━━━━━ Provided text ━━━━━
When the world is broken

September 12, 2017

Tonight, all of the major networks and many radio stations will launch a star-studded telethon to raise funds for Americans who have been impacted by the recent devastating hurricanes.

Money is much-needed, and no doubt, millions will be raised.

But where does this leave your organization when it comes to the fall fundraising campaigns you’re in the midst of, or on the verge of launching?

In times like these – and we’re facing a doozy right now, with both hurricane relief in the forefront and a continuing toxic political environment unlikely to end soon – it’s vital to take stock of your strategies over the next few months to ensure that your appeals and timing will deliver the greatest revenue to your cause, despite the challenges we face.

First, consider that a lot of available cash has been, and will be sent to hurricane relief efforts in September, potentially leaving many of your donors with fewer disposable dollars to spend supporting your organization. It could well be a strong strategy to get your fundraising efforts out into October when new paychecks have arrived, re-filling available dollars. That said, also be aware of the timing of your year-end efforts so as not to place them too close to each other.
━━━━━
- _Brief A_: Retype the fundraising post word for word, from "But where does" to "challenges we face.", inclusive.
- _Brief B_: Write the next part of the post on fall fundraising campaigns, picking up after its last sentence.
━━━━━ Data to examine ━━━━━
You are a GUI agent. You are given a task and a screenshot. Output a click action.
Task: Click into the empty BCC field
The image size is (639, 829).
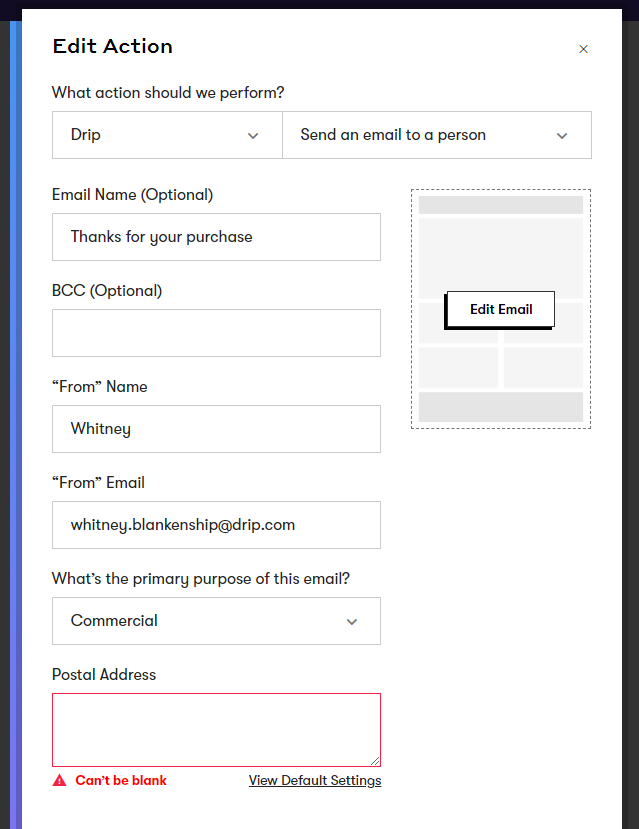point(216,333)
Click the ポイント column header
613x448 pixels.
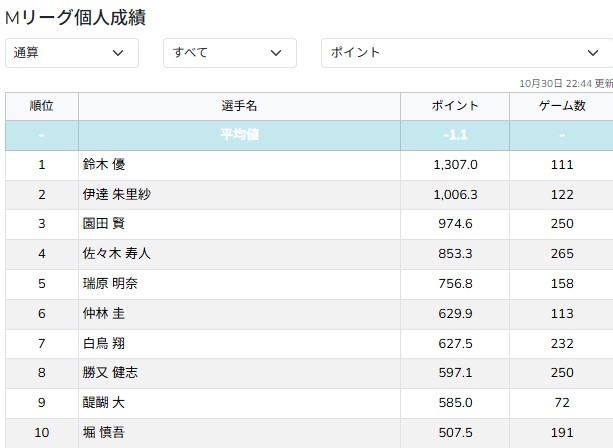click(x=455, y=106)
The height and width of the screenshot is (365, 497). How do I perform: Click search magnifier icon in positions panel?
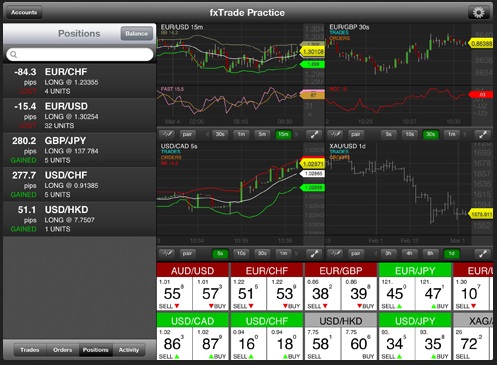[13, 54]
━━━━━
- _Exercise result A_:
But where does this leave your organization when it comes to the fall fundraising campaigns you’re in the midst of, or on the verge of launching?

In times like these – and we’re facing a doozy right now, with both hurricane relief in the forefront and a continuing toxic political environment unlikely to end soon – it’s vital to take stock of your strategies over the next few months to ensure that your appeals and timing will deliver the greatest revenue to your cause, despite the challenges we face.

- _Exercise result B_:
Overall, the closer you are in geographic proximity to the effects of the hurricane, the more likely you are to benefit from a fresh exploration of your strategies over the next few months.

Most important, remember that the world doesn’t stop, and you can’t stop fundraising just because other priorities have moved to the fore.

Be careful not to be insensitive in your appeals, but remain strong in promoting the value of your organization.

And never apologize for asking for funds.

It’s tempting to take a more more low-key approach in this environment, but it will not help you find success.

The months to come are sure to be uncertain and uneven in their outcome. The most important thing you can do is to think deeply about what your strongest plan can be, then implement it.